Total time: 20:54 for two rounds.
I haven’t worked out in a few weeks, so that has to change. A while back I had the idea of doing a quick round or two of barbara-lite (10 pull-ups, 20 push-ups, 30 sit-ups, and 40 squats) in the morning every morning. I did this today and want to keep doing it every morning.
Today was a lazy day at home, but at 9:00 I noticed that today’s workout didn’t require any weights, and I’d even done it before.
“Tabata Something Else”
Complete 32 intervals of 20 seconds of work followed by ten seconds of rest where the first 8 intervals are pull-ups, the second 8 are push-ups, the third 8 intervals are sit-ups, and finally, the last 8 intervals are squats. There is no rest between exercises.
Post total reps from all 32 intervals
my reps were
pull-ups: 3/3/3/3/3/3/1/1 total 20 (+3 from last time)
push-ups: 6/6/6/6/6/4/2/1 total 37 (-3)
sit-ups: 8/9/9/8/9/7/6/6 total 62 (-2)
squats: 11/11/11/11/11/11/11/12 total 89 (+6)
overall total: 208
Four weeks ago, I said that I hoped that this workout came up again soon. I guess I got my wish.
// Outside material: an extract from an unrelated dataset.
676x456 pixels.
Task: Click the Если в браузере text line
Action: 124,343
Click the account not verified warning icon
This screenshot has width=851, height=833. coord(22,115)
I haven’t crossfitted in a couple of weeks, but decided to do yesterday’s workout.
“Cindy”
Complete as many rounds in 20 minutes as you can of:
5 Pull-ups
10 Push-ups
15 Squats
I’ve done Cindy before and did six rounds, so last night I decided to just do six rounds. It took me 16 minutes so I probably should have done one more round, but I slacked.
I seem to always be doing pull-ups. Today was a rest day, but I haven’t been working out much, so I did yesterday’s workout.
With a continuously running clock do one pull-up the first minute, two pull-ups the second minute, three pull-ups the third minute… continuing as long as you are able.
Use as many sets each minute as needed.
I was able to do six sets, plus one pull-up. That’s five more pull-ups than last time. I like seeing progress.
Another new workout.
Complete as many rounds in 20 minutes as you can of:
5 Pull-ups
10 Push-ups
15 Squats
I made it through six rounds. The pull-ups and push-ups killed me but I was able to keep up on the squats. I was able to walk to the car without feeling like I would fall over after every step, so that’s a positive thing.
Another successful crossfit workout.
Complete 32 intervals of 20 seconds of work followed by ten seconds of rest where the first 8 intervals are pull-ups, the second 8 are push-ups, the third 8 intervals are sit-ups, and finally, the last 8 intervals are squats. There is no rest between exercises.
Post total reps from all 32 intervals to comments.
My reps were
pull-ups: 5/5/2/1/1/1/1/1 total 17
push-ups: 7/7/7/7/5/2/3/2 total 40
sit-ups: 11/12/12/7/5/5/6/6 total 64
squats: 5/15/10/10/10/10/10/13 total 83
overall total: 204
Someone posted an mp3 mix with beeps at the 20 and 10 second intervals, and another sound that signals to switch to the next exercise. It helped me a lot to not have to always be looking at my watch. I hope when this workout comes up again that I’ll do a bit better at it.
It’s been a while since I worked out, with the holiday travel and all, but Hillary and I got into a nearby gym this morning. The Rxed workout for today was a 5k run. Running is one of the only crossfit workouts I can do as prescribed. Yesterday’s workout was a straightforward one named Barbara – 5 * (20 pull-ups, 30 push-ups, 40 sit-ups, 50 squats). I planned to do Barbara-lite by subtracting 10 reps from every exercise. I ran the 5k in 29:30 ish, and got through one set of Barbara in 6 minutes before giving up.